» RICHIESTA 1: Nel brano sul documentario "Fashion Victims", chi sono i registi del docu-film?
» RICHIESTA 2: Trasforma in un elenco puntato il paragrafo del brano che comincia con "Il documentario è ambientato", conservandone i fatti principali.

» BRANO SELEZIONATO:
# # #
The Fashion Experience Milano, conoscere la verità su ciò che indossiamo

Recentemente, dopo aver visto “Fashion Victims”, il docu-film girato da Chiara K. Cattaneo e Alessandro Brasile e proiettato a Milano grazie all’organizzazione Fashion Revolution, ho deciso di farmi carico di un impegno ben preciso.

Il documentario è ambientato nel Tamil Nadu, ovvero uno dei 29 stati che compongono l’India: questo stato si trova nel sud del Paese e qui milioni di adolescenti e di giovani donne lavorano nell’industria tessile, dalla filatura alla tessitura del cotone fino alla confezione di capi di abbigliamento, per il mercato locale e internazionale.
# # #
» MATERIALE FORNITO:
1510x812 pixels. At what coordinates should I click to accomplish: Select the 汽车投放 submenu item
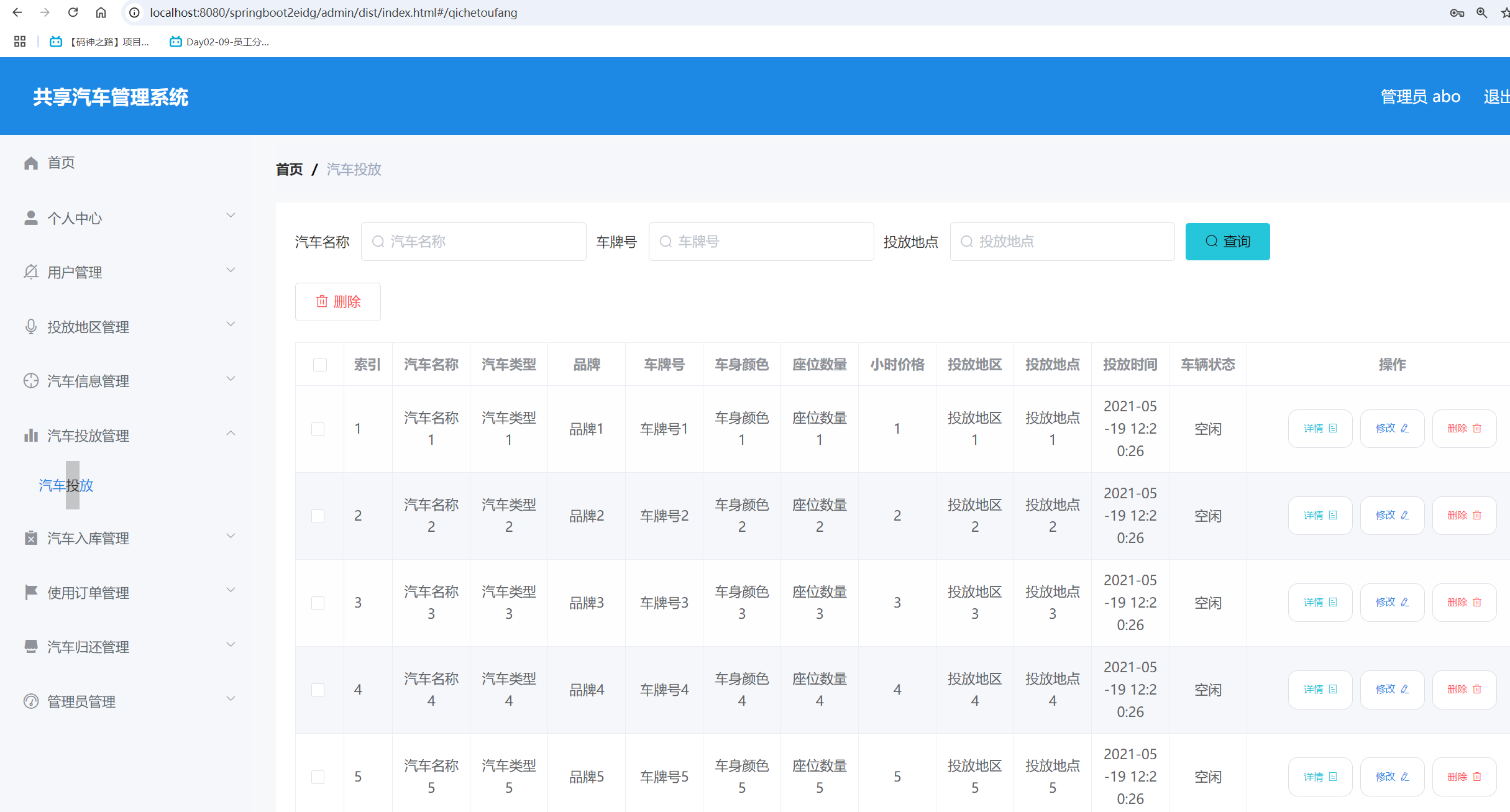coord(66,485)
# # #
» RISPOSTA 1: Chiara K. Cattaneo e Alessandro Brasile.

» RISPOSTA 2:
- Il documentario è ambientato nel Tamil Nadu, uno dei 29 stati dell'India.
- Lo stato si trova nel sud del Paese.
- Lì milioni di adolescenti e giovani donne lavorano nell'industria tessile.
- Il lavoro va dalla filatura e tessitura del cotone alla confezione di capi di abbigliamento.
- La produzione è destinata al mercato locale e internazionale.